START Available data
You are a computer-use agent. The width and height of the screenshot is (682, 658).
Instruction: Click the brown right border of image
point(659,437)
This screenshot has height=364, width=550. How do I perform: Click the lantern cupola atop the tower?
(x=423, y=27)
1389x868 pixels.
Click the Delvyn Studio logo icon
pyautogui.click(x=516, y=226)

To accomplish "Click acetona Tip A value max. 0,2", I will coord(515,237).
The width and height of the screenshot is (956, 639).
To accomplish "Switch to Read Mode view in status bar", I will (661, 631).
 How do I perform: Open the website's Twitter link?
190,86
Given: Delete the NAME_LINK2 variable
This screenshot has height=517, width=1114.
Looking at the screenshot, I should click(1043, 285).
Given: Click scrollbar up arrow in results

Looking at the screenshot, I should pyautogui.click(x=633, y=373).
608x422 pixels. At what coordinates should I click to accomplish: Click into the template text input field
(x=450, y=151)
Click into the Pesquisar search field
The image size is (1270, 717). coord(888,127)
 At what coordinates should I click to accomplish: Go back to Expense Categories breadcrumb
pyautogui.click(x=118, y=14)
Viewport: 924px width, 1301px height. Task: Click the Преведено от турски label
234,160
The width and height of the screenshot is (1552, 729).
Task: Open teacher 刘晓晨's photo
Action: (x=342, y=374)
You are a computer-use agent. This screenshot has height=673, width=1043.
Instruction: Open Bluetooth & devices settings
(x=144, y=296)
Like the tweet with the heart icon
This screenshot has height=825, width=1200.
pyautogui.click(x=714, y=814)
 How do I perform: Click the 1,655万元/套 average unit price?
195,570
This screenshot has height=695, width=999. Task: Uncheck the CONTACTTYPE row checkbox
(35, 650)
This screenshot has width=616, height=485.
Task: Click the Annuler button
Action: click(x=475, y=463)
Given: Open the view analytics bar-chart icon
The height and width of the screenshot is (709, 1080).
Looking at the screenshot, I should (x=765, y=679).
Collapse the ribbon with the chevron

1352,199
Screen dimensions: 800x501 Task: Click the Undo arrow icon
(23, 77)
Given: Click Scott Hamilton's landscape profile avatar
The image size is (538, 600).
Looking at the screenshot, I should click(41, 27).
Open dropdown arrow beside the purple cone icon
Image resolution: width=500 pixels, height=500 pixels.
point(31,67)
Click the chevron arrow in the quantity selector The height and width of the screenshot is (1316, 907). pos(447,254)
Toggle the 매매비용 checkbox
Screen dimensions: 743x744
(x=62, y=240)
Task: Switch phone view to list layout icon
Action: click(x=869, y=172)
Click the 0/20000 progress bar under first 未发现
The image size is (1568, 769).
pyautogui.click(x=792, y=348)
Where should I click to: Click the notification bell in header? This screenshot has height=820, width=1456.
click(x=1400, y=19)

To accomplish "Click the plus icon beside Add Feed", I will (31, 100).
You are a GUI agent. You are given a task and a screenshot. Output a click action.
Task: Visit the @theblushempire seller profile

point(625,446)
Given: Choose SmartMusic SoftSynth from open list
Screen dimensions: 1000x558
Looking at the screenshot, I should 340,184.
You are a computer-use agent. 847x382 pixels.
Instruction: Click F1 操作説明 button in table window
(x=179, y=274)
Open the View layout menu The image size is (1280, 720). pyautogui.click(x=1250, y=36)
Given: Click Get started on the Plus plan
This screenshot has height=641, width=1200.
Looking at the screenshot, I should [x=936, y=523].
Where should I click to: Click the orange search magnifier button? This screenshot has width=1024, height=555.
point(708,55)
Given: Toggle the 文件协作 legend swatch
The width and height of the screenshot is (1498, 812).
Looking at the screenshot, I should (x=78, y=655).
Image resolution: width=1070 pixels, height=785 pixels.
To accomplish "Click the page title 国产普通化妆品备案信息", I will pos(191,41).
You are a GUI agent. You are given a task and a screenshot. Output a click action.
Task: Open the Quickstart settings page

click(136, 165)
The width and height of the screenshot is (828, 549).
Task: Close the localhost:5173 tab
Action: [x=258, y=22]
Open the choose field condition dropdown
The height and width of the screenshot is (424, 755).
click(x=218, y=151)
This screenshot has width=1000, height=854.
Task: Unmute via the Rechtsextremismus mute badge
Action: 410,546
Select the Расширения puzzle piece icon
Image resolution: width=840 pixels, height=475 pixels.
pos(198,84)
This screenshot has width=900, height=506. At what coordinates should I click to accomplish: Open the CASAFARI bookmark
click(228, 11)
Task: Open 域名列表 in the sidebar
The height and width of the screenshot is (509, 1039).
END Available data
#### [Description of the task]
Where does the word "agent" appear in the material above? Copy every line that holds it.

#### [Exercise result]
You are a computer-use agent. The width and height of the screenshot is (682, 658).
You are a computer-use agent. This screenshot has height=673, width=1043.
You are a GUI agent. You are given a task and a screenshot. Output a click action.
You are a computer-use agent. 847x382 pixels.
You are a GUI agent. You are given a task and a screenshot. Output a click action.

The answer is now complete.